MR. JUSTICE HOLMES delivered the opinion of the Court.

This is a proceeding under the Burnt Records Act of the State of Illinois, by which the defendant in error, Shedd, seeks to establish his record title to certain land adjoining and under a nonnavigable lake called Wolf Lake, lying partly in Illinois and partly in Indiana. The plaintiff in error, Hardin, also owns land adjoining the same lake, by succession to a title under patents from the United States, and under these patents makes claims to land now or originally under the lake, which conflict with the claim of Shedd and with the decree of the court. The other plaintiff in error is a grantee of Harding. The decree having been affirmed by the supreme court of the state, 177 Ill. 123, S.C., 161 Ill. 462, the case is brought here by writ of error. Mitchell v. Smale, 140 U.S. 406, 410; Shively v. Bowlby, 152 U.S. 1, 9-10. It seems unnecessary to go into details of the difference, as the main question here goes to the foundation of Hardin’s case, and we are against her on that. Her title and a plan of the territory in which lies the disputed land will be found set out in Hardin v. Jordan, 140 U.S. 371.

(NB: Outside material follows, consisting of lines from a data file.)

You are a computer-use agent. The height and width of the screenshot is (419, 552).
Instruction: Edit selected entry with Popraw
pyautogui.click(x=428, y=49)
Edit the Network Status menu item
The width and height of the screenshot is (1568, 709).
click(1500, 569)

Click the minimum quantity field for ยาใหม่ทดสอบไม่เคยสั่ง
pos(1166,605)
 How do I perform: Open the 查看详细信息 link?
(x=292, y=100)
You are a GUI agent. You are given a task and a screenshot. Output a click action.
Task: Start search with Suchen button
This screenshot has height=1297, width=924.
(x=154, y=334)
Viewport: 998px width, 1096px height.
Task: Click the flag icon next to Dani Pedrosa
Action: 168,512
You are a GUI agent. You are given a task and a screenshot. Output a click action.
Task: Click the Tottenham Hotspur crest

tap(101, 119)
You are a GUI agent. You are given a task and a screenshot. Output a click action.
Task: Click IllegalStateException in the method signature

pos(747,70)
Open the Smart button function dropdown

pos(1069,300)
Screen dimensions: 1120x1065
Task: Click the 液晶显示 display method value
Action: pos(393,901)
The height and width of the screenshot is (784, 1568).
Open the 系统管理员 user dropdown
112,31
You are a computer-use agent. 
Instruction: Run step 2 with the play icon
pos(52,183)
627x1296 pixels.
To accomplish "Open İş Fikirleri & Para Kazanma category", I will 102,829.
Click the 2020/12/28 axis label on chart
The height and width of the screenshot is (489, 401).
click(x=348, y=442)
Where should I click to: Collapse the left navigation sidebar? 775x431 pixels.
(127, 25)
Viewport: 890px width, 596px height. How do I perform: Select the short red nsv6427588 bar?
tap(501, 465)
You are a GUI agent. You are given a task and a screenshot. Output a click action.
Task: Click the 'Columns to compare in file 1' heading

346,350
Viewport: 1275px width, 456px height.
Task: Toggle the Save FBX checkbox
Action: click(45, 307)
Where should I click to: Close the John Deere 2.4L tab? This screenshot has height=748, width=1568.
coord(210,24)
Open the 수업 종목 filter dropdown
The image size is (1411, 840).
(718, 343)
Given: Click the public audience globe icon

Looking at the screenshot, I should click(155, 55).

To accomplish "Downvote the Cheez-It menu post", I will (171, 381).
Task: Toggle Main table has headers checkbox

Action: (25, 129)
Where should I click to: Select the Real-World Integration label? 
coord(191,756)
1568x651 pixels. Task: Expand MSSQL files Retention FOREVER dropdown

The claim of the plaintiffs in error to the land below the original water line depends on its having passed by the patent of the United States. The patent to Holbrook, from which they derive an important part of their title, was dated May 20, 1841, long before the Swamp Land Act. At that time the land under the lake, as well as that surrounding it, belonged to the United States, and, if grants of the United States should be construed without regard to state laws, it may be assumed that, subject to all questions of the proper adjustment of lines, Hardin would have prevailed. When land is conveyed by the United States bounded on a nonnavigable lake belonging to it, the grounds for the decision must be quite different from the considerations affecting a conveyance of land bounded on navigable water. In the latter case, the land under the water does not belong to the United States, but has passed to the state by its admission to the Union. Nevertheless it has become established almost without argument that, in the former case, as in the latter, the effect of the grant on the title to adjoining submerged land will be determined by the law of the state where the land lies. In the case of land bounded on a nonnavigable lake, the United States assumes the position of a private owner subject to the general law of the state so far as its conveyances are concerned. Hardin v. Jordan, 140 U.S. 371; Shively v. Bowlby, 152 U.S. 1, 45; Grand Rapids & Indiana R. Co. v. Butler, 159 U.S. 87, 90, 93; St. Anthony Falls Water Power Co. v. St. Paul Water Commissioners, 168 U.S. 349, 363. Such cases are not affected by Rev.Stat. §§ 2476, 5251. When land under navigable water passes to the riparian proprietor, along with the grant of the shore by the United States, it does not pass by force of the grant alone, because the United States does not own it, but it passes by force of the declaration of the state which does own it that it is attached to the shore. The rule as to conveyances bounded on nonnavigable lakes does not mean that the land under such water also passed to the state on its admission or otherwise, apart from the Swamp Land Act, but is simply a convenient, possibly the most convenient, way of determining the effect of a grant. We are particular in calling attention to this difference because we fear that there has been some misapprehension with regard to the point.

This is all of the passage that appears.